Charleston shooting demands difficult conversations about guns, race, and mental illness
James Holmes was obsessed with Batman. Elliott Rodger thought all women hated him and he needed to exact revenge. Adam Lanza played Dance Dance Revolution and killed innocent first graders, an act that shocked the collective national conscience. Now, in a country already reeling from racial turmoil, mass shooter Dylann Roof has targeted black churchgoers. All of the shooters were described as "quiet bright boys" who became increasingly isolated in their teens. For all of them, numerous red flags were raised.
In his national response to the tragedy, President Obama observed what many have been saying for years: "This type of mass violence doesn't happen in other advanced countries."
That's not entirely true: Norway's 2011 massacre, the attacks on Charlie Hebdo in France, and the Germanwings crash show that other nations experience unpredictable and senseless violence as well. But Obama's still-valid point is essentially the same one muckraker Michael Moore made in Bowling for Columbine (2002). There's something different about guns and America.
Let's look at what we know about gun violence.
- Fact: Mass shootings account for only about two percent of all gun violence in the United States. In 2015, only 133 of 5,767 deaths caused by gun violence were the result of mass shootings. In fact, you are much more likely to die in an airplane crash than in a mass shooting event.

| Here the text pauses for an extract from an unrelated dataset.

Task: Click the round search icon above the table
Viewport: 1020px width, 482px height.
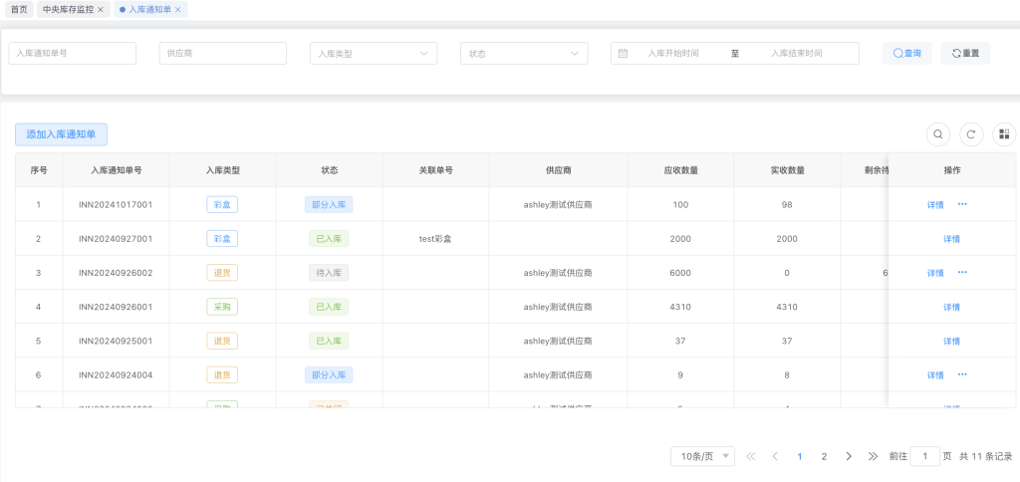Action: coord(937,134)
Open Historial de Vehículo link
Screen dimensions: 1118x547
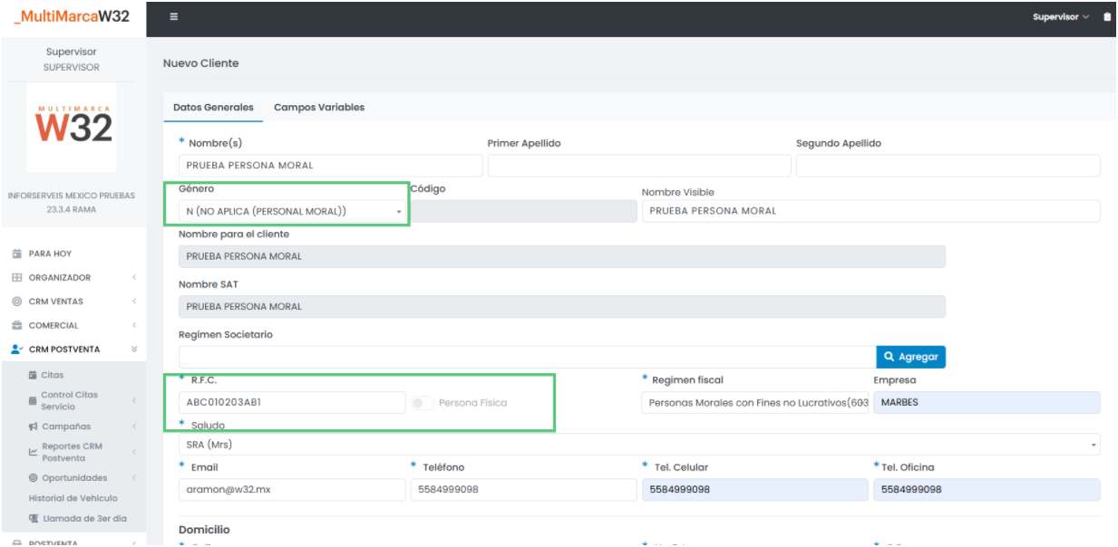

President Obama acknowledged that gun control is not going to happen, not even when a Bible study group is gunned down by a young man obsessed with white supremacist dogma. That's why it's up to each of us to face up to what guns, race, and mental illness represent in America. The seemingly endless and unproductive debates are really about our fear. It's time to change that conversation.
How do we solve the gun issue?
We all look in the mirror and admit that we are afraid to die. We acknowledge that we likely will have no control over the time, place, or manner of our deaths. Then we start living. As part of our commitment to overcoming fear, we educate ourselves, practice responsible gun ownership, and teach it to our children. (Also, we start tracking data about law enforcement and gun violence.)
How do we solve the race issue?
We all look in the mirror and say, "I'm human. So is everyone else, no matter what color his or her skin is." Then we start to treat people the way we want to be treated. We hold doors open for people of all genders and races. We write thank you notes to each other and buy each other's coffee in the drive through lines. If we're white, we recognize that we have privilege, and we fight even harder for the rights of those who do not share that privilege.
How do we solve the mental illness issue?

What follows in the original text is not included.